文章目錄
一. 子查詢 Subquery
子查詢就是在一個 SELECT 內再放入一個 SELECT,所以叫做子查詢。可以放於 WHERE 或 SELECT 之後,但必須用小括號包起來。要留意的是啟動順序是會先處理子查詢條件,然後再依子查詢條件處理主查詢。
1.範例:子查詢放於 WHERE 後
SELECT
*
FROM
salaries
WHERE salary > (SELECT avg(salary) from salaries)
2.範例:子查詢放於 SELECT 後
SELECT
*,
(SELECT avg(salary) from salaries) AS avg_salary
FROM
salaries
3.範例:多層子查詢
SELECT
*
FROM
salaries
WHERE
depname in(
SELECT
depname FROM salaries
WHERE
salary > (
SELECT
avg(salary)
FROM salaries))
二. 通用表達式 Common Table Expressions
CTE 最主要有二個用途:簡化子查詢與遞迴查詢
1.簡化子查詢
如果使用多層子查詢,過幾天之後回來看會發現非常難讀懂,而 CTE 可以有助於程式的易讀性,但要留意的是 CTE 的生命週期短,只有第一個 WITH 後面的 SELECT 有效,再一次查詢則會報錯,所以 CTE 只適合用於一次性的場合
WITH cte AS (
SELECT
*
FROM
rfm
)
SELECT
*
FROM
cte
-- 第二次查詢則會報錯
SELECT
*
FROM
cte
2.遞迴查詢
關於 CTE 的遞迴查詢,以下這篇寫了兩個蠻淺顯易懂的範例 code,推薦給大家閱讀:Fun with SQL: Recursive CTEs in Postgres
三. 窗函式 Window Function
通常會把 Window Function 分為三類 :
- Ranking Functions:
- ROW_NUMBER – 編號
- RANK – 排序 (會跳號)
- DENSE_RANK – 排序 (不會跳號)
- NTILE – (平均分配)
- Aggregate Functions:
- Max
- Min
- Sum
- Count
- Avg
- Analytic Functions:
- FIRST_VALUE – 取第一個
- LAST_VALUE – 取最後一個
- LAG – 取後一個
- LEAD – 取前一個
然後用以上 function 搭配 OVER() 使用,OVER 裡面可以使用 PARTITION BY 、ORDER BY 和 ROWS or RANGE。

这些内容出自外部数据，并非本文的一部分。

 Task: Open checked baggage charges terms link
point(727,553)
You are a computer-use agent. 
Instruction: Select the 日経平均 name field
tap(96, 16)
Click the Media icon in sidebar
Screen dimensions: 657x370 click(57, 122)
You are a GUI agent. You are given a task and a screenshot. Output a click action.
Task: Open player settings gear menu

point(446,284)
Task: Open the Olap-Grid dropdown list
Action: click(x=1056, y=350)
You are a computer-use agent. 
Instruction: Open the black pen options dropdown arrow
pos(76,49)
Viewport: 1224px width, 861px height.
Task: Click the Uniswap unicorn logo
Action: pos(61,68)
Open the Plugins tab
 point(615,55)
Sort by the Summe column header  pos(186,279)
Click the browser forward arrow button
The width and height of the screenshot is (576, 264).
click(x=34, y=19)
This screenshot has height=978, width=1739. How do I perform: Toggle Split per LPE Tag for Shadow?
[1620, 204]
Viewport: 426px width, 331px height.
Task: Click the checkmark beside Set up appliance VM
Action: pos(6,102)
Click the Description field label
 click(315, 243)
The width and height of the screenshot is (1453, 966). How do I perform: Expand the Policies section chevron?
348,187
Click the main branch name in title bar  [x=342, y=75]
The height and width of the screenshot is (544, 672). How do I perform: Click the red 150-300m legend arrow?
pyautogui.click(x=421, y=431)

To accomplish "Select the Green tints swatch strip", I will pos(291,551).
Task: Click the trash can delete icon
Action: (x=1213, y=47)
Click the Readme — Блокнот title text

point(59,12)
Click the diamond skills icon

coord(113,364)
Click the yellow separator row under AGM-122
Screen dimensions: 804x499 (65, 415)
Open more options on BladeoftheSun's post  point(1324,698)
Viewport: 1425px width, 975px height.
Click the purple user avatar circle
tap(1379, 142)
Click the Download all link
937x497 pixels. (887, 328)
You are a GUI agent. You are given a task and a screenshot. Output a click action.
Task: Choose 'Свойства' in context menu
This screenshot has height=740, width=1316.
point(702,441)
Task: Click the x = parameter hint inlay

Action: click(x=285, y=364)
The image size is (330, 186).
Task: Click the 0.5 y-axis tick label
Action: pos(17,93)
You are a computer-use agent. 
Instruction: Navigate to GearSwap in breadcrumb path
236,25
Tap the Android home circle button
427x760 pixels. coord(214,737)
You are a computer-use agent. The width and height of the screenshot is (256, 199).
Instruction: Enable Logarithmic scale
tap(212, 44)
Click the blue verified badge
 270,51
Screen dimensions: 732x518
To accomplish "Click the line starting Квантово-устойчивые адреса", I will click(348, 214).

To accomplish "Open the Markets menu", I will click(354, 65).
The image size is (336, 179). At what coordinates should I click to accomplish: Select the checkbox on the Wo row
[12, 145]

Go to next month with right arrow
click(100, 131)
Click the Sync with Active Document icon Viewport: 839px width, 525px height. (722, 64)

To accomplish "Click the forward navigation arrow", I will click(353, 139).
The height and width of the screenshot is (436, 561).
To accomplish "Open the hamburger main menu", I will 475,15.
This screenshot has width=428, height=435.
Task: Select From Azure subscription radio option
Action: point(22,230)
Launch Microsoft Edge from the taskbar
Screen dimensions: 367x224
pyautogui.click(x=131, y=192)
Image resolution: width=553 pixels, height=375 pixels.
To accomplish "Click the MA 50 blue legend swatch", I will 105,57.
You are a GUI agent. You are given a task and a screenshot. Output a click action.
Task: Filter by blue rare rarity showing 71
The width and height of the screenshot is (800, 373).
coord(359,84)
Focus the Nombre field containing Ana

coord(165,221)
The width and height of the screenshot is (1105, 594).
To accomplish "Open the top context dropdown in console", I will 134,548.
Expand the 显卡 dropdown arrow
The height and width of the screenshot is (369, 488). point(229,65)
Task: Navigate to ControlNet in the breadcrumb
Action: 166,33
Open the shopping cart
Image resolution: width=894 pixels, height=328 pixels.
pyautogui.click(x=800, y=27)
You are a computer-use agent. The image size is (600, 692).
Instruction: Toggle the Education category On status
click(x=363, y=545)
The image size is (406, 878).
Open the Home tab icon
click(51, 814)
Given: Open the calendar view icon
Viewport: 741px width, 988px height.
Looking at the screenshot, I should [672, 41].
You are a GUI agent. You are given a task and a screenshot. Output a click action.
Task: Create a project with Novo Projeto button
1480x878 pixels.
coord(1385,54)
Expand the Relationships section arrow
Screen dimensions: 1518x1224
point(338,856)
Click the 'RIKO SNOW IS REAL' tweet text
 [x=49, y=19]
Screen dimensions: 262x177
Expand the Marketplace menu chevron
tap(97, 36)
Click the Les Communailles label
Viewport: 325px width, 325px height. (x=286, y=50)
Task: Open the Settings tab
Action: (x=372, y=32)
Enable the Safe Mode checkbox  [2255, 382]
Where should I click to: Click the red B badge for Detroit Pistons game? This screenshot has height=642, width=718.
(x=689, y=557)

使用 PARTITION BY 、ORDER BY 的範例如下:
SELECT
*,
rank() OVER (PARTITION BY depname ORDER BY salary) as rank
FROM
salaries
而關於 ROWS 的使用如下:
取得加總目前行 (CURRENT ROW) 和前 2 兩行 (2 PRECEDING)
SELECT
*,
SUM(salary) OVER (ORDER BY salary ROWS BETWEEN 2 PRECEDING AND CURRENT ROW) as sum_salary
FROM
salaries;
取得加總目前行 (CURRENT ROW) 和後 2 兩行 (2 FOLLOWING)
SELECT
*,
SUM(salary) OVER (ORDER BY salary ROWS BETWEEN CURRENT ROW AND 2 FOLLOWING) as sum_salary
FROM
salaries;
取得加總前 2 兩行 (2 PRECEDING) 和後 2 兩行 (2 FOLLOWING)
SELECT
*,
SUM(salary) OVER (ORDER BY salary ROWS BETWEEN 2 PRECEDING AND 2 FOLLOWING) as sum_salary
FROM
salaries;
取得加總目前行 (CURRENT ROW) 和之後的每一行 (UNBOUNDED FOLLOWING)
SELECT
*,
CUME_DIST() OVER (PARTITION BY depname ORDER BY salary ROWS BETWEEN CURRENT ROW AND UNBOUNDED FOLLOWING)
FROM
salaries
取得加總目前行 (CURRENT ROW) 和之前的每一行 (UNBOUNDED FOLLOWING)
SELECT
*,
SUM(salary) OVER (PARTITION BY depname ORDER BY salary ROWS BETWEEN UNBOUNDED PRECEDING AND CURRENT ROW)
FROM
salaries;
關於 ROWS 和 RANGES 的更詳盡使用方法,推薦以下兩篇:
- Metrics Maven: Window Frames in PostgreSQL – Compose Articles
- SQLT-SQL 的 Window Function 中使用與 OVER 的搭配 | 五餅二魚工作室 – 點部落
四. 實戰操作
▍本次實際操作目錄如下:
- 用戶活躍度指數 MAU / WAU / DAU
- 會員分類 RFM 模型
- 會員分類 NES 模型
- 用戶留存率 Customer Retention Rate
- 數值區間分類貼標籤 Label
- 計算七日平均 Rolling Averages
- 計算累積加總 Cumulative Sum
1. 實戰:用戶活躍度指數 MAU / WAU / DAU
▍名詞解釋:
- Daily Active Users(單日活躍使用者)
- Weekly Active Users(單週活躍使用者)
- Monthly Active Users(單月活躍使用者)
Active Users 的定義不同,比方說:
1. Twitter 的計算方式是:有 follow 30 人,並且有三分之一的人回 follow,這些人之中每個月有「登入」的就算 MAU。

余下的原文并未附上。